[START Data shown]

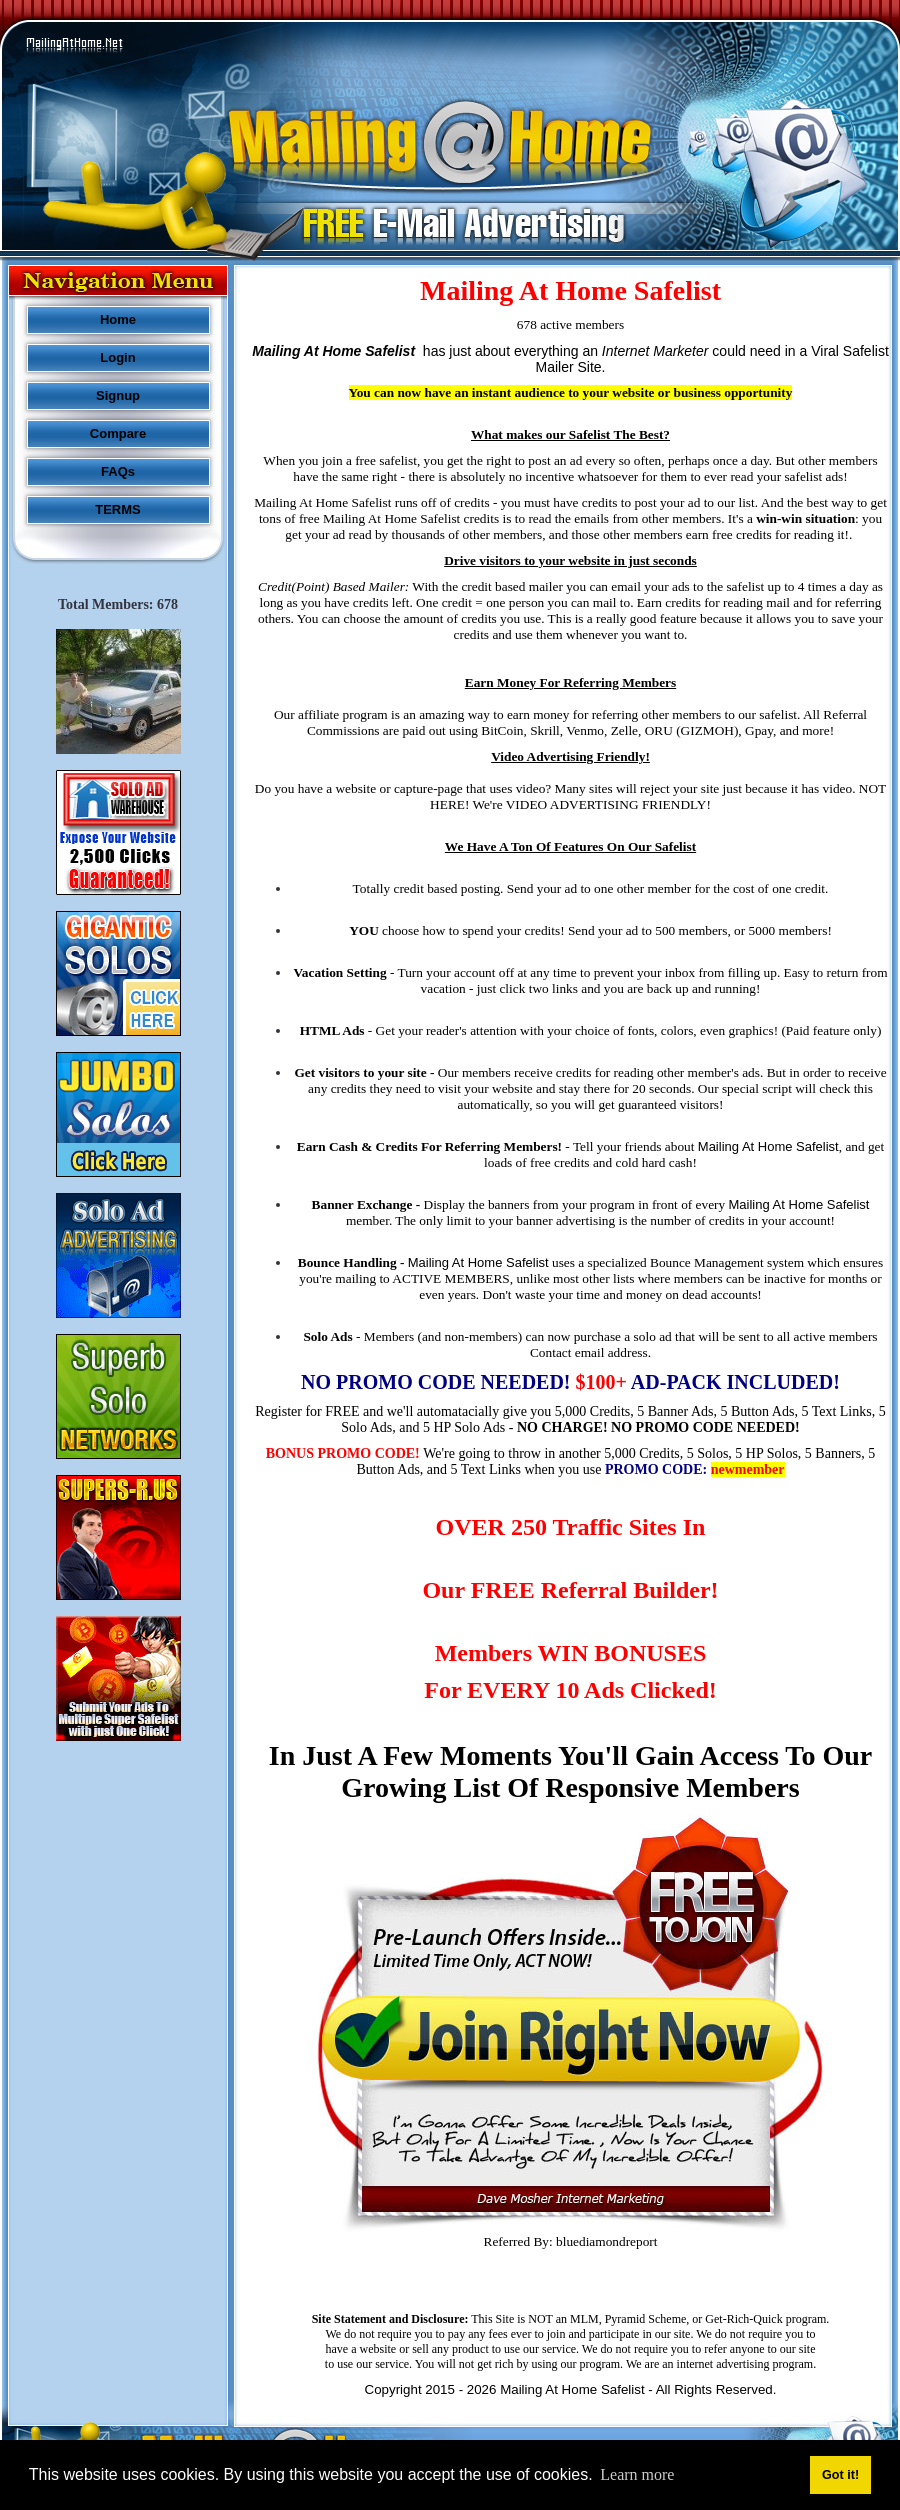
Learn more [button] (637, 2474)
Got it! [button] (840, 2475)
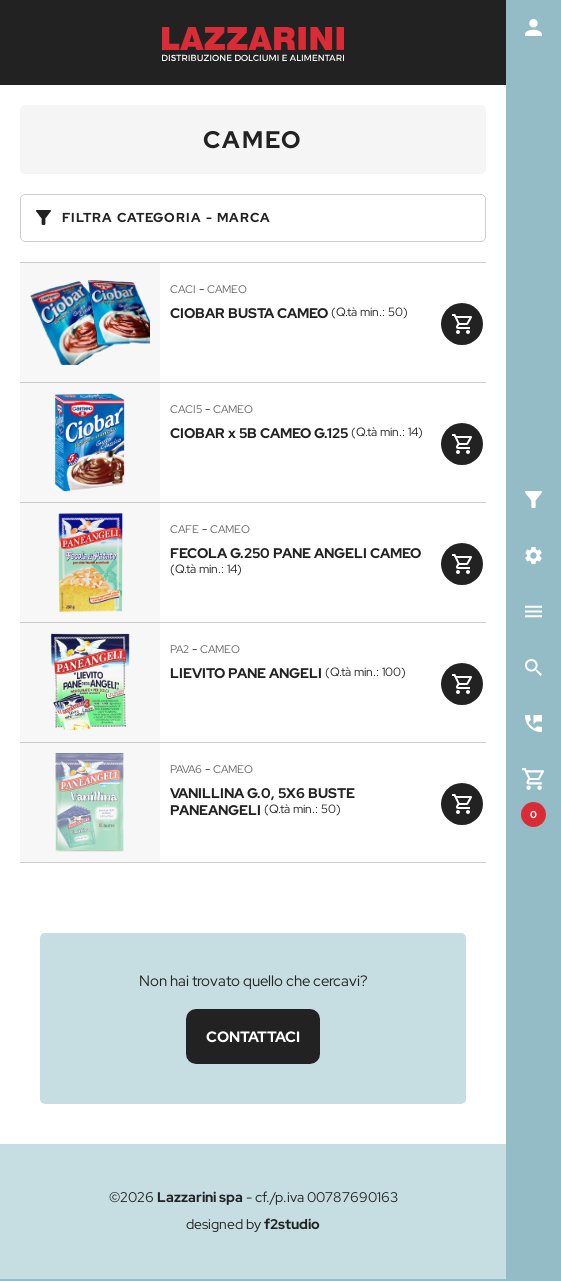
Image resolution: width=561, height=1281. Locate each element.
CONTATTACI (253, 1036)
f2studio (292, 1224)
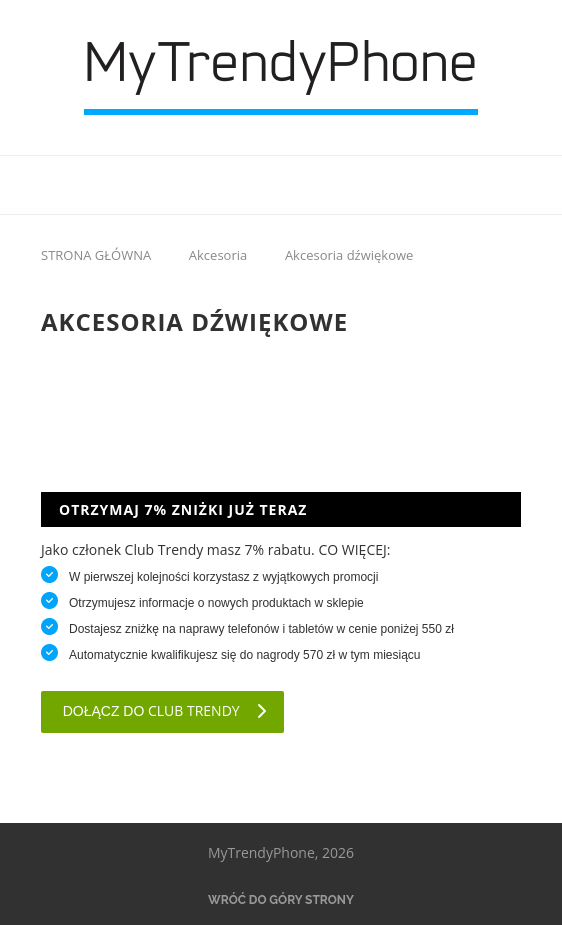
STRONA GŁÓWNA (96, 255)
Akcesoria (218, 255)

[END Data shown]

Exercise brief: Please present every row above as a numbered list, skipping blank lines and leaving out the pictures.

Answer to this exercise:
1. Learn more [button] (637, 2474)
2. Got it! [button] (840, 2475)
3. Image resolution: width=561, height=1281. Locate each element.
4. CONTATTACI (253, 1036)
5. f2studio (292, 1224)
6. STRONA GŁÓWNA (96, 255)
7. Akcesoria (218, 255)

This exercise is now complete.